§ **EXERCISE REQUIREMENTS**
Please pick out and copy every row below that contains the string "height". Case counts.

§ **Target pointing data**

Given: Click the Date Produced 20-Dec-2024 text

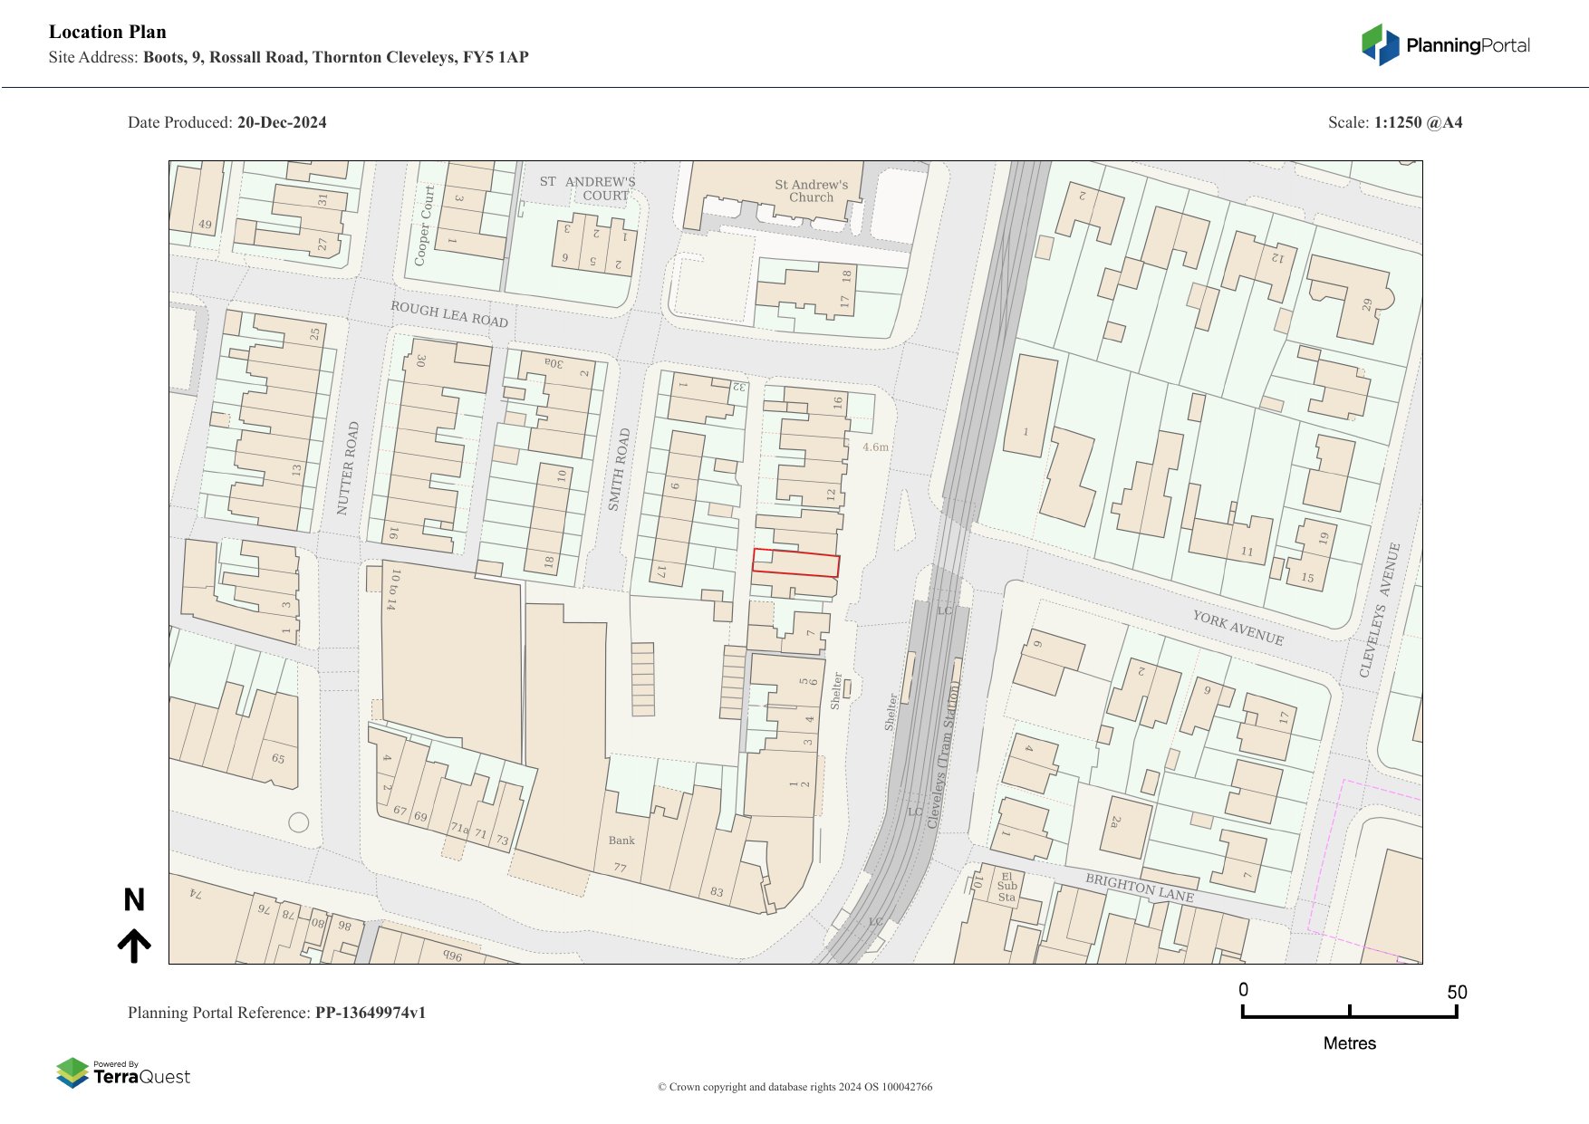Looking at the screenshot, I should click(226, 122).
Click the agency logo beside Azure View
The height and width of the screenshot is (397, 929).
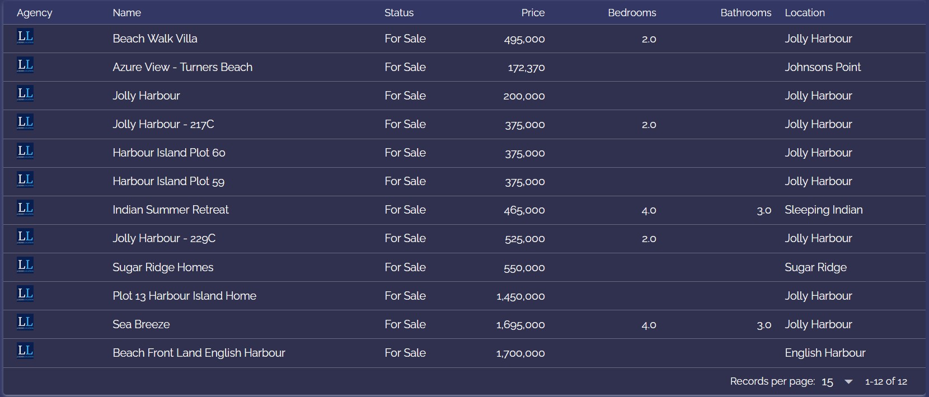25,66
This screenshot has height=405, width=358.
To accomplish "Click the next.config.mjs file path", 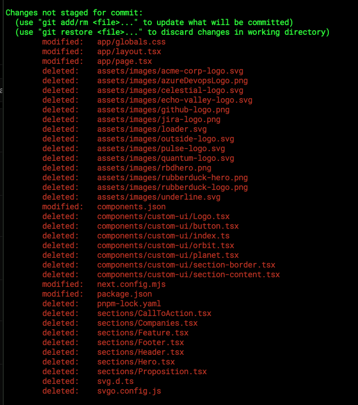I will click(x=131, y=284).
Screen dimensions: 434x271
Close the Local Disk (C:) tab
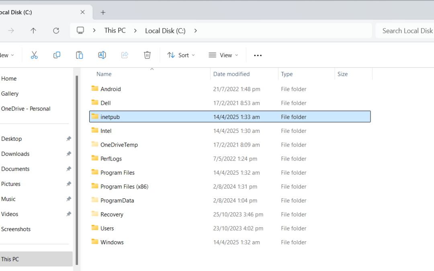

§ **OUTPUT FOR THIS EXERCISE**
The height and width of the screenshot is (397, 929).
This screenshot has height=405, width=358.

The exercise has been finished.